As novidades. implantadas nos ensinos fundamental e médio de escolas particulares da capital, atendem às exigências do Ministério da Educação

Por Fernanda Bassette
Atualizado em 7 fev 2020, 15h33 - Publicado em 7 fev 2020, 06h00

Empreendedorismo, ioga, produção e edição de vídeo e até desenvolvimento de um creme hidratante são apenas algumas das novas habilidades que serão trabalhadas com alunos dos ensinos fundamental e médio das principais escolas particulares de São Paulo a partir deste ano letivo. As novidades fazem parte de uma adequação às exigências da Base Nacional Comum Curricular (BNCC), promulgada em dezembro de 2017. O foco principal é a formação integral de um aluno com capacidade de tomar decisões, trabalhar em equipe e resolver problemas com autonomia e autoconhecimento.
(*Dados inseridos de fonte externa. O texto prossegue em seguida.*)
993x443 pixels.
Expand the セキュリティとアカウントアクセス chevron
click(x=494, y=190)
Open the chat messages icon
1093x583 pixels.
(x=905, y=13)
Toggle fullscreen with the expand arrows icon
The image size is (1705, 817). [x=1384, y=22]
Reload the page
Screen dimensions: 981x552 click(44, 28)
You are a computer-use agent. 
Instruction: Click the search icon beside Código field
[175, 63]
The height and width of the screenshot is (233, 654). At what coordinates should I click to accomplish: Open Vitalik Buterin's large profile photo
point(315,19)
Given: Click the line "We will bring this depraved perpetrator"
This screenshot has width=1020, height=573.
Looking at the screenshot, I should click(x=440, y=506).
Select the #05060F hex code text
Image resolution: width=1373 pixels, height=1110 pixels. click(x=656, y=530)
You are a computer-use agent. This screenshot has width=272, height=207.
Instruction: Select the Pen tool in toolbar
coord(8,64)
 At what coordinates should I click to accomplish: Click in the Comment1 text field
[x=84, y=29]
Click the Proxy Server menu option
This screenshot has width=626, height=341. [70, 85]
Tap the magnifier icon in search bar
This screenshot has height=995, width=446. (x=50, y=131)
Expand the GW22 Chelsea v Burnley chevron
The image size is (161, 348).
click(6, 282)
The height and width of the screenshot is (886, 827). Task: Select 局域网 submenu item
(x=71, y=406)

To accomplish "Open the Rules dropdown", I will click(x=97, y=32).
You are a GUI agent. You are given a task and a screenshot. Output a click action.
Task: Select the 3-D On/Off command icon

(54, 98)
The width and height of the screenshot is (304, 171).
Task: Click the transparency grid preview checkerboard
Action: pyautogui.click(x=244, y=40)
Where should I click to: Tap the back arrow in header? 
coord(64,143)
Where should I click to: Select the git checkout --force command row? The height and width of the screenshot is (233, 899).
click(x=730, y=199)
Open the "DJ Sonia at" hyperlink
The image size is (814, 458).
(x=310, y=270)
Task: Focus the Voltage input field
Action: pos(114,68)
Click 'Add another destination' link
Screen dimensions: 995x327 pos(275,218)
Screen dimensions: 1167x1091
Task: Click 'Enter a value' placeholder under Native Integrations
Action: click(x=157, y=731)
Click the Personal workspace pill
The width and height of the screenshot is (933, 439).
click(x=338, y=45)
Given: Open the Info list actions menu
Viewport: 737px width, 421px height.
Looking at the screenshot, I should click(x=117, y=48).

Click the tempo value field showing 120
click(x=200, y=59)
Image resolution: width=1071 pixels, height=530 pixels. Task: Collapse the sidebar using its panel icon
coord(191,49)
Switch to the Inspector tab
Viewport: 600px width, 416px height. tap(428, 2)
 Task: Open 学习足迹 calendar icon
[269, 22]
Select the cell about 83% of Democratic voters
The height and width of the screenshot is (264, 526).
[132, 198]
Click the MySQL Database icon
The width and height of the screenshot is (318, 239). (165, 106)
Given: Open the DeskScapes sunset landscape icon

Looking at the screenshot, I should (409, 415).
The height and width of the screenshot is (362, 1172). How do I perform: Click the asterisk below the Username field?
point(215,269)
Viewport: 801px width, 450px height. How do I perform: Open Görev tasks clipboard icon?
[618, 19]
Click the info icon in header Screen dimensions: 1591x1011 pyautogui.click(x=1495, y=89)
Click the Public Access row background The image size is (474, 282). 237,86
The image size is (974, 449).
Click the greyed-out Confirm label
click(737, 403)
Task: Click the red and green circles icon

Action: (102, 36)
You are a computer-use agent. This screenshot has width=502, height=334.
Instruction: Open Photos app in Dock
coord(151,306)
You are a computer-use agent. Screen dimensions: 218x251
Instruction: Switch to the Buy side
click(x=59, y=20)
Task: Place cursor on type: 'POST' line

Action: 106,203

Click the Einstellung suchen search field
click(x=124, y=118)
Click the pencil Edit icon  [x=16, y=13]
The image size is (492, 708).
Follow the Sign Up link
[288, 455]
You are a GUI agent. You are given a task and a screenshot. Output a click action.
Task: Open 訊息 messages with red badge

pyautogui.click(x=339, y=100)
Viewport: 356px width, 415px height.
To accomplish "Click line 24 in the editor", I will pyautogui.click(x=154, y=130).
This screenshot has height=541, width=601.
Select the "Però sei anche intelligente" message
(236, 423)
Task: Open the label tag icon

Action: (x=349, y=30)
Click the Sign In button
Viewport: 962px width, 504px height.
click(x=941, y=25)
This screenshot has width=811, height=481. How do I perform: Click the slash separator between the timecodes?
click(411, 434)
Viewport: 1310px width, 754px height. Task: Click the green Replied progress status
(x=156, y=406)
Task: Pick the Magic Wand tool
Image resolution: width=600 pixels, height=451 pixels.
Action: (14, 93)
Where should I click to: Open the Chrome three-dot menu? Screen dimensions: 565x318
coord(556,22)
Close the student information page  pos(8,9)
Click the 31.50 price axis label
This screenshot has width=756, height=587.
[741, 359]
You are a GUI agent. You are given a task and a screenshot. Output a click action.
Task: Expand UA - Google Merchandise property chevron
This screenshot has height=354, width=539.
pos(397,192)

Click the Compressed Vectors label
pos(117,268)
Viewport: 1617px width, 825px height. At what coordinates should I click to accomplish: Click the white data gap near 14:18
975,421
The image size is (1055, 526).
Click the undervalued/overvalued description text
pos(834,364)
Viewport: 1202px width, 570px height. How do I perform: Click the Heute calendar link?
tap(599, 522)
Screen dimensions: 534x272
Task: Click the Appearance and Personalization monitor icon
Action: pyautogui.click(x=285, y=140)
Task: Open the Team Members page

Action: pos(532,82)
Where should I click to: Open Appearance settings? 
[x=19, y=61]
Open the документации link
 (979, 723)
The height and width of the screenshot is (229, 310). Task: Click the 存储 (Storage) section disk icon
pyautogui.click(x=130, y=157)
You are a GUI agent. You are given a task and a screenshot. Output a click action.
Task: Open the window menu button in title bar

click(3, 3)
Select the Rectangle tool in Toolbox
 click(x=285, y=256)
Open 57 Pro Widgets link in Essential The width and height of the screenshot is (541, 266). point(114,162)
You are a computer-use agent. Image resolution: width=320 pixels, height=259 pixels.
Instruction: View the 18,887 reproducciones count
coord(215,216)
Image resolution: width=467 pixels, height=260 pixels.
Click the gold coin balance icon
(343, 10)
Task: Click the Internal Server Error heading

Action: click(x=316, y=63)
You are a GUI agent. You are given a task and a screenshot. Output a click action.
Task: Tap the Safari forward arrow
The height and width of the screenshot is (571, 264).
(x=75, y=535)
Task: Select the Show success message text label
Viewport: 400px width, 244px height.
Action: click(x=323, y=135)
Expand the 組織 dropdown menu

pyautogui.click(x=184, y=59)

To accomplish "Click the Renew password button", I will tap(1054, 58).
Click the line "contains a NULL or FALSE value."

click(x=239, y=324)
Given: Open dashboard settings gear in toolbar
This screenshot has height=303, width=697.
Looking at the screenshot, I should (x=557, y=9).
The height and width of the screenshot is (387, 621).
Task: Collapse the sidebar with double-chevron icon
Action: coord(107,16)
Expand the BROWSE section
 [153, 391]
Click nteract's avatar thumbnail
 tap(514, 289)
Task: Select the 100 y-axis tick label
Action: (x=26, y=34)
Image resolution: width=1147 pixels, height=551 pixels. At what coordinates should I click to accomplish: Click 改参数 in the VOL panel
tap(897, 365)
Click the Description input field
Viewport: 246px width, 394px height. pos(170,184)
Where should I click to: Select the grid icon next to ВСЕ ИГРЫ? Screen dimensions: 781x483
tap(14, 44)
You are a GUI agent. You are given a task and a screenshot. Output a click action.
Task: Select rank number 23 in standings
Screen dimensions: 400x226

Por trás de todas as aulas que fogem do formato da lousa e giz, está também uma tentativa de prender a atenção dos mais jovens. “Essas disciplinas promovem um saber mais aplicado à realidade, fortalecem a formação do aluno e o ajudam a se colocar no mercado de trabalho”, defende a educadora Lilian Neves, autora de Gestão da Transformação Educacional. “O objetivo é promover um aprendizado com significado.”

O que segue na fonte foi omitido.